Regex is fine for genuinely unstructured text or cheap one-off extraction. For anything grammatical, regex is the last resort — it will break on comments, nested quoting, or whitespace variation.

Virtualenvs

  • Develop in a venv unless the script is explicitly system-wide (e.g., ~/.local/bin/ utilities that need to run without activating anything).
  • uv is the preferred venv / dependency manager. Invocation shape: uv run script.py, uv add <pkg>.
  • A script that requires pip install X but does not declare X in a pyproject.toml, requirements.txt, or inline PEP 723 script metadata is a bug. Declare dependencies explicitly.

Tooling

  • ruff is the formatter and linter. Run ruff format and ruff check --fix before committing. Project config in pyproject.toml.
  • Justfile integration: if the project has a Justfile, add a recipe for every long-lived invocation (e.g., just export-procs, just report-vehicles). Justfile recipes are the discoverable CLI surface — they double as documentation.

Errors and output

  • User-facing failures: sys.exit("<progname>: <message>") — prefix with the program name, lowercase message, no trailing period (POSIX tool convention). Tracebacks are for bugs, not expected errors.
  • Warnings → stderr via log.warning. Normal output → stdout via print (or leave stdout untouched if the script has no data output).
  • Never swallow exceptions silently.
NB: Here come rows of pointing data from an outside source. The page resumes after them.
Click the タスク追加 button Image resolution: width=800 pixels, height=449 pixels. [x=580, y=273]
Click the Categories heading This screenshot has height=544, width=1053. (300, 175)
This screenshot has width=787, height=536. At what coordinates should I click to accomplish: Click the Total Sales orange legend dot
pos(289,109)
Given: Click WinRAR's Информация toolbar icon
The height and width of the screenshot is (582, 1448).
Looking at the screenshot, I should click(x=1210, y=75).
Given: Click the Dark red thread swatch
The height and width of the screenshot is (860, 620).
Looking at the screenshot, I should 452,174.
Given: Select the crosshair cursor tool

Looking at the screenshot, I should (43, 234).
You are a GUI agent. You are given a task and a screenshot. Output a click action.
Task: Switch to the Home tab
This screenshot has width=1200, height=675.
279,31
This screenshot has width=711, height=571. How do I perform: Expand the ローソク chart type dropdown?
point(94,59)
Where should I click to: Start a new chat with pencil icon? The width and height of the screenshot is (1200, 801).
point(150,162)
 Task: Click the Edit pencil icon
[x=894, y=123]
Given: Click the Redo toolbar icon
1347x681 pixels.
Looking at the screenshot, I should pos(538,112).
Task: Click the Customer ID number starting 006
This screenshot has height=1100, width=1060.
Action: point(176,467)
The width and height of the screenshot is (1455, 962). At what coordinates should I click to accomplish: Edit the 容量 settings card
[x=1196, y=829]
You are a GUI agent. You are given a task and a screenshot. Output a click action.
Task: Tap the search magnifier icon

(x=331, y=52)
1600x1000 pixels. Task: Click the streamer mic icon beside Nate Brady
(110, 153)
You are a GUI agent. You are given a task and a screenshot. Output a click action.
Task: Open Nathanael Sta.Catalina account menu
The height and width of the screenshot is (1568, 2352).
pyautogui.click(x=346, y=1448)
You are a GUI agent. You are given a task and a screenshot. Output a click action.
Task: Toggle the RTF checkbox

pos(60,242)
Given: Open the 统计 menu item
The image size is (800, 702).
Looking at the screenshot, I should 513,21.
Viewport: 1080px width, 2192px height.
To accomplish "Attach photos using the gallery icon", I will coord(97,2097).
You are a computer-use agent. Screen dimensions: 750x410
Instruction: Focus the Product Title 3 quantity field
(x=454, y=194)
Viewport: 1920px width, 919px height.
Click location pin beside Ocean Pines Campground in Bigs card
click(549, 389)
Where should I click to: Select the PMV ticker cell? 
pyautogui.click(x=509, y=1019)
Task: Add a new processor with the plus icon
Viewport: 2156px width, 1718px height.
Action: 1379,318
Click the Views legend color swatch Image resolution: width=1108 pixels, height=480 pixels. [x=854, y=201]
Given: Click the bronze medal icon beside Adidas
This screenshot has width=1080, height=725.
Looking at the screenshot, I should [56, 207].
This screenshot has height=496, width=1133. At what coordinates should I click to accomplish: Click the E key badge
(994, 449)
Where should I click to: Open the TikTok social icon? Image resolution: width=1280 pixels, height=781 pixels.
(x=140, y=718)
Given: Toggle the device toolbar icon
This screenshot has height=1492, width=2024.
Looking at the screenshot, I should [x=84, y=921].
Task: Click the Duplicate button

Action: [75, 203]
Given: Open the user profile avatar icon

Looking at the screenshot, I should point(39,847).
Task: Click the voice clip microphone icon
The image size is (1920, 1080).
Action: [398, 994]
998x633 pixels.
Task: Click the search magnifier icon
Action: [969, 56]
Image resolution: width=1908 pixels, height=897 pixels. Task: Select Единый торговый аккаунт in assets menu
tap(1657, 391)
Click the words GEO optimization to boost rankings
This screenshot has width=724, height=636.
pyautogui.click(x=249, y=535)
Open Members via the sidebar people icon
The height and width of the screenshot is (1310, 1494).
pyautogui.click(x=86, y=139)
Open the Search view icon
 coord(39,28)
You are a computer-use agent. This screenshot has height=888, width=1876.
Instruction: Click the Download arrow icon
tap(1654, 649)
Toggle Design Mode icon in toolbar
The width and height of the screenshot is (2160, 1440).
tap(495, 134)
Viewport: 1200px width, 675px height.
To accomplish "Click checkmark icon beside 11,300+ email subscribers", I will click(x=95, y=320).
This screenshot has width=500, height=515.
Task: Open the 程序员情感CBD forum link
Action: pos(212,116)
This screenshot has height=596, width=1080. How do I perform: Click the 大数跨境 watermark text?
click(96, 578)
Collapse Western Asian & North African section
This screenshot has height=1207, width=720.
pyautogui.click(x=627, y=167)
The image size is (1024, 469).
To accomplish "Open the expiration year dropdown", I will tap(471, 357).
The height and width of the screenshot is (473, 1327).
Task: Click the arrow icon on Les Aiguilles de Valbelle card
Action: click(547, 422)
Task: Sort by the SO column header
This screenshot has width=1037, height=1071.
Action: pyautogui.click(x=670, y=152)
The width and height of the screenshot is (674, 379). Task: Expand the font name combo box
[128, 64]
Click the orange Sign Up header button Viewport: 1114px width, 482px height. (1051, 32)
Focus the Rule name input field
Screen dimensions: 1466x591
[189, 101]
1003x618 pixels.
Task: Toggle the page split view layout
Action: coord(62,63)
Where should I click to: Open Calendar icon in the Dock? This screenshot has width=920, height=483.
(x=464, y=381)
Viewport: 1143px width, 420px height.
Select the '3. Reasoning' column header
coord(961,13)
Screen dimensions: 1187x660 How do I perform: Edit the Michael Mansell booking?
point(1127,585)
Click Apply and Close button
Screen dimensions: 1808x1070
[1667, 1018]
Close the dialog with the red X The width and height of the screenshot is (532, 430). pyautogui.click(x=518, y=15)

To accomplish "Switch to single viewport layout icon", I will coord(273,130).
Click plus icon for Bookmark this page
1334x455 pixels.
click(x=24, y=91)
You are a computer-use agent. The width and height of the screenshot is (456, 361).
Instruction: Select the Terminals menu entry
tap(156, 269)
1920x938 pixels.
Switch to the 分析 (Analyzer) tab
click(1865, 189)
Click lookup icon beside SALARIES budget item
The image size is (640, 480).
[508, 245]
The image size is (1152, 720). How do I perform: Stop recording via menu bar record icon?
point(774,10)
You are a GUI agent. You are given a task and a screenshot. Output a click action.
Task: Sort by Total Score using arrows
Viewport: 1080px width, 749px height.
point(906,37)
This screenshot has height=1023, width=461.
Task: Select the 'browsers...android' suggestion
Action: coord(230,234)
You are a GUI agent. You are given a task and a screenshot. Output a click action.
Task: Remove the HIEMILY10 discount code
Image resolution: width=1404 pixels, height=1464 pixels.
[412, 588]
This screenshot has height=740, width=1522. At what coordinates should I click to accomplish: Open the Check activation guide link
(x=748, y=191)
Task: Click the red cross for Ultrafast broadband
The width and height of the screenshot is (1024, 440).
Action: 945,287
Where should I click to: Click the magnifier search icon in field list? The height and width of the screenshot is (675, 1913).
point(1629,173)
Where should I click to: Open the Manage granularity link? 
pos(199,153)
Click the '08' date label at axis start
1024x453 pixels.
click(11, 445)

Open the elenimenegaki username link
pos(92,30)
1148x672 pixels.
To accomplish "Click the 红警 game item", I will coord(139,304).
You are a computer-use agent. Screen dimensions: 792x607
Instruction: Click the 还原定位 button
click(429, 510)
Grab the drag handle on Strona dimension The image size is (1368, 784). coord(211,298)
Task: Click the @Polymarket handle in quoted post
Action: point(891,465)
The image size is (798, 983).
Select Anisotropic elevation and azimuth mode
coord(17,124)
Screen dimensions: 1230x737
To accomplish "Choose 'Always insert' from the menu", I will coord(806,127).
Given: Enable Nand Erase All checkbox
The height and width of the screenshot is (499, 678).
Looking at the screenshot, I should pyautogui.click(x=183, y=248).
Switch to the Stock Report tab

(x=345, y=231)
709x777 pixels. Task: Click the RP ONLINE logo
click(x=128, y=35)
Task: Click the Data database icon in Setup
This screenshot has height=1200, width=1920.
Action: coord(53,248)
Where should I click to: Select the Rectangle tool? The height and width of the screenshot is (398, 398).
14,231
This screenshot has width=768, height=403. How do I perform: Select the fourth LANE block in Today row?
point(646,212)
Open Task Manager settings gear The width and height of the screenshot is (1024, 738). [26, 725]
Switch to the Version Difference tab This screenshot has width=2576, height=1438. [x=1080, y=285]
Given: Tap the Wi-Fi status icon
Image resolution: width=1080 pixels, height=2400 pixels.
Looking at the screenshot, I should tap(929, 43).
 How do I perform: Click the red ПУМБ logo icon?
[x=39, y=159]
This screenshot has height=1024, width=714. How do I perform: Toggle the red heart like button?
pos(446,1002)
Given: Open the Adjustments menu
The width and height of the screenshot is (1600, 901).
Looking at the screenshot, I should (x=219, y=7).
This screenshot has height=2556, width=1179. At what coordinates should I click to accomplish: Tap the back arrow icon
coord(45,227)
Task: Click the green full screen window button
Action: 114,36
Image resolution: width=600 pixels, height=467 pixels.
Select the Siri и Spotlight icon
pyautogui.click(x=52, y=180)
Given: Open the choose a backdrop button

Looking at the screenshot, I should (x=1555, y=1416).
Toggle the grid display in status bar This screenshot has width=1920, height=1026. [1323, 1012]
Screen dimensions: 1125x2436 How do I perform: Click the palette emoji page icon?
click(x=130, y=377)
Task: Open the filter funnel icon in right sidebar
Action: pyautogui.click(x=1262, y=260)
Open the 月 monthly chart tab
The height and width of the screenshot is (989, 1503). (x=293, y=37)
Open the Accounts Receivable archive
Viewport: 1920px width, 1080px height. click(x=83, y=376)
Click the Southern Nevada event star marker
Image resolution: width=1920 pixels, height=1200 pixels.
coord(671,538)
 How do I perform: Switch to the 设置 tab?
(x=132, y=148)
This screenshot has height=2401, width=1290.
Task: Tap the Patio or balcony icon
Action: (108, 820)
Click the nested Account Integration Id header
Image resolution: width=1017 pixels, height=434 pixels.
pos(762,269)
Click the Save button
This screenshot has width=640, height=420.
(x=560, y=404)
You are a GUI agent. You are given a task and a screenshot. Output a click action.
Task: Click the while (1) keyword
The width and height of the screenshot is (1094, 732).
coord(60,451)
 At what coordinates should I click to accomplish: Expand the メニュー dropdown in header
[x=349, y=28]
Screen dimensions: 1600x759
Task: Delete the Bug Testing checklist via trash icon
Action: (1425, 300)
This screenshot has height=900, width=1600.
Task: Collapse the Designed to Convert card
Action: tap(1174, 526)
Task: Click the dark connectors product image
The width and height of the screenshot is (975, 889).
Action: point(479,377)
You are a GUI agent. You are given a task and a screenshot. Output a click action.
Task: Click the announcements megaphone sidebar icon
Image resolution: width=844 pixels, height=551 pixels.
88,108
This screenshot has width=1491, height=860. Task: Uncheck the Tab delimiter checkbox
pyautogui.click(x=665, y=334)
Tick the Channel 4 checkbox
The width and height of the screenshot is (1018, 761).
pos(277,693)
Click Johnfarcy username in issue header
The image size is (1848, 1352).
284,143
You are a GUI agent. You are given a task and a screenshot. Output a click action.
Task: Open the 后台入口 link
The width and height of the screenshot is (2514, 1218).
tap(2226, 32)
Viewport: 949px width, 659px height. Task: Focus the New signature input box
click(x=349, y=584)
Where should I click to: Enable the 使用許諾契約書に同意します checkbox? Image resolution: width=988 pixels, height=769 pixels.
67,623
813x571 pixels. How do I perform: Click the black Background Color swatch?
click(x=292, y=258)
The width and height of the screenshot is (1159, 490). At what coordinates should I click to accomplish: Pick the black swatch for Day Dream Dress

If you except, act on it — log, re-raise, or sys.exit.

Comments

  • Default to none; let docstrings and identifiers carry meaning.
  • Write a comment only when the WHY is non-obvious (hidden constraint, subtle invariant, workaround for a specific bug). Never narrate WHAT the code does.

Anti-patterns

  • Global mutable config singletons. Pass state explicitly.
  • Decorators unless they earn their keep.
  • "Preparing for the future" flags or hooks with no current caller.
  • Heavy CLI frameworks (click, typer) when argparse suffices.
  • Hand-rolled config parsers when the library ships one.
  • Regex parsing of structured formats.
  • Hardcoded credentials, paths, hostnames, or usernames.
  • Mixing data output and diagnostics on stdout.

Reference exemplars

  • ~/.local/bin/bd-track — Beads time-tracking CLI. Demonstrates: argparse subcommands with required dest, a run() subprocess wrapper, YAML config resolution with safe_load, clean sys.exit("prog: msg") errors, dry-run variant (resolve). Source in Chezmoi: home/dot_local/bin/executable_bd-timew.tmpl (to be renamed to executable_bd-track.tmpl when bead bd-timew-ive lands).
  • snowflake_migrations/scripts/get_snowflake_procs.py — single-command Python script for a J121 task. Demonstrates: HelpFormatter inheriting from RawDescription + ArgumentDefaults, description=__doc__ so the module docstring becomes the --help preamble, library-native Snowflake config via connection_name=, RichHandler for log output, sqlglot for SQL parsing, mutually exclusive connection arg groups.

Source of truth

The canonical convention list lives in Beads issue J121-91l (bd show J121-91l). Update that bead when conventions evolve, then resync this skill.